I’ll split my remarks if I may into what we heard from Mark and Martin and then what we’ve heard from Ms Gamba and from Muna Luqman but I think it was all very powerful. Thank you to Mark, Martin and General Lollesgaard, who we will hear from later, for their tireless efforts to push implementation of the agreements reached in Stockholm. I think Muna’s testimony was very powerful, but we know that the UN has been working very hard to get implementation. And I think I speak for everyone in the Council in saying the Council really wants to stay united behind you in pushing for that. The fact that you’ve got agreements to the concept of operations for Phase 1 as you say is helpful. I don’t think we underestimate the scale of the task. Martin, you referred to the fact that voluntary withdrawals would be the first time this has happened in the Yemeni context so we appreciate the scale of the task. But at the same time, we do want the parties to be aware that the lack of implementation is very worrying and we urge all the parties to put in place whatever steps need to be taken to get Stockholm implemented in full. And we also look to the parties to remove all the impediments to the UN’s ability to operate effectively in Hodeidah. And we’ll have a couple of questions to follow up on when we go into closed consultations.
I wanted to turn to what Mark said; I think it’s shocking that we can’t get access to the Red Sea Mills after all this time. We were very hopeful after the last briefing but it’s very disappointing to hear that those obstacles still continue. And I just want to echo Mark’s call; if it’s possible for the grain to be salvaged, even at this late stage, then I think we look to the parties to redouble their efforts to work with the UN to ensure that can happen. I think obviously the figures Mark gave us about the 80 percent drop in humanitarian assistance in what we know is already the greatest humanitarian crisis in the world. The contrast between those two statements is extremely alarming and Mr President, I’m running out of superlatives to echo how worrying this is. There’s been some very welcome pledges from Saudi Arabia and the UAE and they have just announced disbursing $200 million of the pledges that they’ve made. But there’s still a $1.5 billion funding gap in the humanitarian response plan. For our part, we have pledged $300 million and we’ve brought forward our disbursement so we can support the UN. But I would like to encourage all donors today to disburse their funds rapidly and to pledge additional funds throughout the year.

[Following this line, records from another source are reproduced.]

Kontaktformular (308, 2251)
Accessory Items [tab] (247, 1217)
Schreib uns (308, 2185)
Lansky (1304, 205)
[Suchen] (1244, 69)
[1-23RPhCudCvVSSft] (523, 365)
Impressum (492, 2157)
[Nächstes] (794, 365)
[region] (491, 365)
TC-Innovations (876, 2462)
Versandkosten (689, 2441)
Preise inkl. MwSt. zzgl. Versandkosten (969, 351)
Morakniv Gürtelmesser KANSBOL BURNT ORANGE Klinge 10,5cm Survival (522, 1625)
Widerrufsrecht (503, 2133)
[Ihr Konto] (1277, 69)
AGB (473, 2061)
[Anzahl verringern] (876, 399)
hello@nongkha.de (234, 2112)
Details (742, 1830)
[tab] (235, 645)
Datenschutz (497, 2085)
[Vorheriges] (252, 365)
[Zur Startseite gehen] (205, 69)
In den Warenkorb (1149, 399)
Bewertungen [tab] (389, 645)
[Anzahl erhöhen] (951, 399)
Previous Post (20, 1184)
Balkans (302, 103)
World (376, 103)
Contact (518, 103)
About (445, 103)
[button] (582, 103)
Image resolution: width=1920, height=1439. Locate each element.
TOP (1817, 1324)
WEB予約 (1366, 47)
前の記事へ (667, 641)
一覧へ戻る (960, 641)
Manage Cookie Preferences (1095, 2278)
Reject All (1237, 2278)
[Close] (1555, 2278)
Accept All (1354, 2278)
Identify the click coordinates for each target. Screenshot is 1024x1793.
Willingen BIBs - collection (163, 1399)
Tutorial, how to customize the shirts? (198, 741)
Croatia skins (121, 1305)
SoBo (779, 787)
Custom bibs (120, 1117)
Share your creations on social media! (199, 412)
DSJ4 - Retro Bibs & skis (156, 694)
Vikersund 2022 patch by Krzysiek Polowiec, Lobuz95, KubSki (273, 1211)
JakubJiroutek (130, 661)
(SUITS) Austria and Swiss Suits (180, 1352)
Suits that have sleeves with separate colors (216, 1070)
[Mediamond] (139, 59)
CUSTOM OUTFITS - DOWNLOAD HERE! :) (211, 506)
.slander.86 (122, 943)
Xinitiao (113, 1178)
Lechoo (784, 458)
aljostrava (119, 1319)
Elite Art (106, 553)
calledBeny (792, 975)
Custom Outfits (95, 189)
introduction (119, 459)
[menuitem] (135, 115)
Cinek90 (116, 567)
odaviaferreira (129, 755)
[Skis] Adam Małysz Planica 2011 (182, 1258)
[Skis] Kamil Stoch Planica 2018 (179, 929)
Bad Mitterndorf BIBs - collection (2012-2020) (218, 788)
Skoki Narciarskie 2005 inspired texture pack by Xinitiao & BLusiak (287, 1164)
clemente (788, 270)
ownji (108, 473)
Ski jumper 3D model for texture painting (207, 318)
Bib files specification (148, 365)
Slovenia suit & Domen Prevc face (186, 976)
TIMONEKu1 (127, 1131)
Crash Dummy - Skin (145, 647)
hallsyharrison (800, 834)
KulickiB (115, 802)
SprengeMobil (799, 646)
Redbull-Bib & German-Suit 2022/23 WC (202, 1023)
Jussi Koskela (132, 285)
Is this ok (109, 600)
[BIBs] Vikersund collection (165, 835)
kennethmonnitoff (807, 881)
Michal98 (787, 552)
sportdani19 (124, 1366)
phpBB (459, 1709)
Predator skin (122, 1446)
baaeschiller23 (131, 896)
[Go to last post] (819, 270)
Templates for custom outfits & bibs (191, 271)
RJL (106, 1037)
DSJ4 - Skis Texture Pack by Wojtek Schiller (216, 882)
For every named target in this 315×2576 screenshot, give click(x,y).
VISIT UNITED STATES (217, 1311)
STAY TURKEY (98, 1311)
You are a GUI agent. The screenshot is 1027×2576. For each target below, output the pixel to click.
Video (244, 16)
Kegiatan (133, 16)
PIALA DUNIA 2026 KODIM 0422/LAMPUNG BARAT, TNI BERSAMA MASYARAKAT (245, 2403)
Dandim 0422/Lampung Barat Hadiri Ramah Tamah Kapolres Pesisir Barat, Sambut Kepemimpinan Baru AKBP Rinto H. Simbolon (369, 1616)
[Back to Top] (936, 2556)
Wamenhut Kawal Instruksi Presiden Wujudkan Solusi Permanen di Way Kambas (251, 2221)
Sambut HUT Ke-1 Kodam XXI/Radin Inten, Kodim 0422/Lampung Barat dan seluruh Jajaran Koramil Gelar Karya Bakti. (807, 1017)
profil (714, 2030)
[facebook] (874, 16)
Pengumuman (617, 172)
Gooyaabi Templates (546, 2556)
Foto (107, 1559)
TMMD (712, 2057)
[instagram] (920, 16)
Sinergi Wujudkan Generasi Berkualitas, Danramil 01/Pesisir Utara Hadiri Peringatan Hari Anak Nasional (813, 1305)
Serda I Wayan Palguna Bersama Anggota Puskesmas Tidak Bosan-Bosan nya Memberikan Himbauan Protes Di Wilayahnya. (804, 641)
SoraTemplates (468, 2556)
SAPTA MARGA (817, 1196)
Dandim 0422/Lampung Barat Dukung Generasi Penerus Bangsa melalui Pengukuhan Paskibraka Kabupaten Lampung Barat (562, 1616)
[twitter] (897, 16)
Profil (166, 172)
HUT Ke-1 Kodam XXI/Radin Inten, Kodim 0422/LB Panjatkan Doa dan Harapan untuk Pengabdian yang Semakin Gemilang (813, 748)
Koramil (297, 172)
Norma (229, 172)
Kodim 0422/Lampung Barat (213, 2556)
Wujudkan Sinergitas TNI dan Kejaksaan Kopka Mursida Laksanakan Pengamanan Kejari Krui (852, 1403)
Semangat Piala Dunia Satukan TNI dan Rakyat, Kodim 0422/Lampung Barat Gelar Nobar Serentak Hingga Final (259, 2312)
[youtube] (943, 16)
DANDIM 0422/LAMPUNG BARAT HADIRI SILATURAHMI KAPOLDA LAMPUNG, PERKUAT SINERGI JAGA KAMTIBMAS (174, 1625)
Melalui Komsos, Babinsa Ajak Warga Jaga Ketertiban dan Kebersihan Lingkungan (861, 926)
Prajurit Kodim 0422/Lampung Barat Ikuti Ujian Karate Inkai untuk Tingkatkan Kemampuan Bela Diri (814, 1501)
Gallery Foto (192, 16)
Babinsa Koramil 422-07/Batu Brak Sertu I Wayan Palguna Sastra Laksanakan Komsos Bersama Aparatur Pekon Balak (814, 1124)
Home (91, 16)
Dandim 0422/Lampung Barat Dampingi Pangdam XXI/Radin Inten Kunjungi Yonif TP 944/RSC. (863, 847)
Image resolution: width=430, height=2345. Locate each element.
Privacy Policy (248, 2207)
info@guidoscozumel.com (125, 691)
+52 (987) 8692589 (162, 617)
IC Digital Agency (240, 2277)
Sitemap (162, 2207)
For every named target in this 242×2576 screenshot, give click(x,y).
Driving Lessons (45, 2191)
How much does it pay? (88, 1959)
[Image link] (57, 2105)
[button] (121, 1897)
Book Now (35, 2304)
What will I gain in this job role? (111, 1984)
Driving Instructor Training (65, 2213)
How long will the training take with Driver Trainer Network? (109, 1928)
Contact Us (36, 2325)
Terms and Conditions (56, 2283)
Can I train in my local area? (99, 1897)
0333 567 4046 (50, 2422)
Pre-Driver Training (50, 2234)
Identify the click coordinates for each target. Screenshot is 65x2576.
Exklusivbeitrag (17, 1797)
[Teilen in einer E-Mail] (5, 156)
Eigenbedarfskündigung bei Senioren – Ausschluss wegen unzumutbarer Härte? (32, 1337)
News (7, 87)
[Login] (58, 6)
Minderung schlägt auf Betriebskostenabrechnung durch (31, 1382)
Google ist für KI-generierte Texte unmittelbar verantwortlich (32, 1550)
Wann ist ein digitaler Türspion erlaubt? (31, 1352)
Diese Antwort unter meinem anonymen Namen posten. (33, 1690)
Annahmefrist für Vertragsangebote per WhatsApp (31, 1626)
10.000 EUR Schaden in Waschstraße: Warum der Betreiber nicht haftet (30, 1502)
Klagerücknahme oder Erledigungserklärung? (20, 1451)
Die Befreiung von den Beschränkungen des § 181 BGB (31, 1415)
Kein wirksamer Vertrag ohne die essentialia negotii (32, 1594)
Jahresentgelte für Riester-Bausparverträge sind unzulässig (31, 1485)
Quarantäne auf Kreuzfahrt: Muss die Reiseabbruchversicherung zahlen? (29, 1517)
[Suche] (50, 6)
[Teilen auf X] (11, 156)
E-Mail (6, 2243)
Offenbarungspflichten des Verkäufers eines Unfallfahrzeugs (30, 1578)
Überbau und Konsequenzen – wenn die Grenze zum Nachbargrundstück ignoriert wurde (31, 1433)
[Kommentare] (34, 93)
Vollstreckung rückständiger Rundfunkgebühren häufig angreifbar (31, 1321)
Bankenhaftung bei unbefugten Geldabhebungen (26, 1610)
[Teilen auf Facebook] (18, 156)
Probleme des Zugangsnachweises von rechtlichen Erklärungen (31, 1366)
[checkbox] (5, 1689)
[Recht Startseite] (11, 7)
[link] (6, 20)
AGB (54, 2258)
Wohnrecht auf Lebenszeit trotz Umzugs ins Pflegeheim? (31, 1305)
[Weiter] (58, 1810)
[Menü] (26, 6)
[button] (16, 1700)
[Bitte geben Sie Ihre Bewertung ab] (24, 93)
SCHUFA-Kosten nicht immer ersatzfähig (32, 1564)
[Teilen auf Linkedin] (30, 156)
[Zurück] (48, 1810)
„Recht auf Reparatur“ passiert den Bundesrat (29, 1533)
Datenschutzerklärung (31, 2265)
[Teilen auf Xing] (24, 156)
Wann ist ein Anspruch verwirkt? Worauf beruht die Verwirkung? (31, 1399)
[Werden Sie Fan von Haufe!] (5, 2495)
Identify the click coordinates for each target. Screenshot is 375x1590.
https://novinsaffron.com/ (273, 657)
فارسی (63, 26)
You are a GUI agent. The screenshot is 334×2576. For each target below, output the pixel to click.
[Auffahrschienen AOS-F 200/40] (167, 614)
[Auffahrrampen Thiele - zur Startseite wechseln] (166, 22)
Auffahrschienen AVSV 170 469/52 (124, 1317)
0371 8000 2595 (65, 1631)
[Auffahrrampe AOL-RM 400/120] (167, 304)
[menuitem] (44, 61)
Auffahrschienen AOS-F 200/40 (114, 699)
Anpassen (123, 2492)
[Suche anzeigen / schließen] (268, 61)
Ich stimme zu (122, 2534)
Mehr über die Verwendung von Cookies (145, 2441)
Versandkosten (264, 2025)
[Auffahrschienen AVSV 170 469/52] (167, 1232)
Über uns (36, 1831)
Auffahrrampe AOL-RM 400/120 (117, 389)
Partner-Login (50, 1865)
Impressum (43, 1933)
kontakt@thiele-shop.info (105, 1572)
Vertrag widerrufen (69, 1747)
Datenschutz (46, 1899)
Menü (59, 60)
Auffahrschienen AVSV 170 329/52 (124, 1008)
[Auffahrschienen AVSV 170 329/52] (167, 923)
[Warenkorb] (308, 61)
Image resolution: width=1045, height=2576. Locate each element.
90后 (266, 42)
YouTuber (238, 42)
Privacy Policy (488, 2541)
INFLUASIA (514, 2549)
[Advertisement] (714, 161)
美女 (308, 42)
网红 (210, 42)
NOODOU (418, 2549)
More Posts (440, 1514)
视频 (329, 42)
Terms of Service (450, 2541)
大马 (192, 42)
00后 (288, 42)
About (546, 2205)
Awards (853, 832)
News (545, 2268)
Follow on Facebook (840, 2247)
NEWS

Turning to the very powerful testimonies we heard from the SRSG and from Ms Muna Luqman, thank you for putting the focus on children. Today is a very good moment to reflect quite how desperate the plight of children is in Yemen. And I just want to pay tribute also to the Belgium PR and his mission for all the work they have done on children in the Yemen conflict. We need to consider very carefully what you’ve told us. And we heard from Muna a very graphic account of what the continuing conflict means for individuals. And I think you’re quite right, Muna to hold the Council to account and to ask us to work with the UN to do more. So we will take that very seriously and we will do what we can.
Finally, Mr President, I just wanted to end going back to the Stockholm Agreement. It was designed to build confidence and prepare the road for a comprehensive political process to end the conflict. That’s such an important goal. The stakes are too high for us to let that fail and the Council, in our view, Mr President, should be ready to take stronger measures if there’s no progress by our next meeting. And I’d like to follow that up in consultations, if I may. Thank you.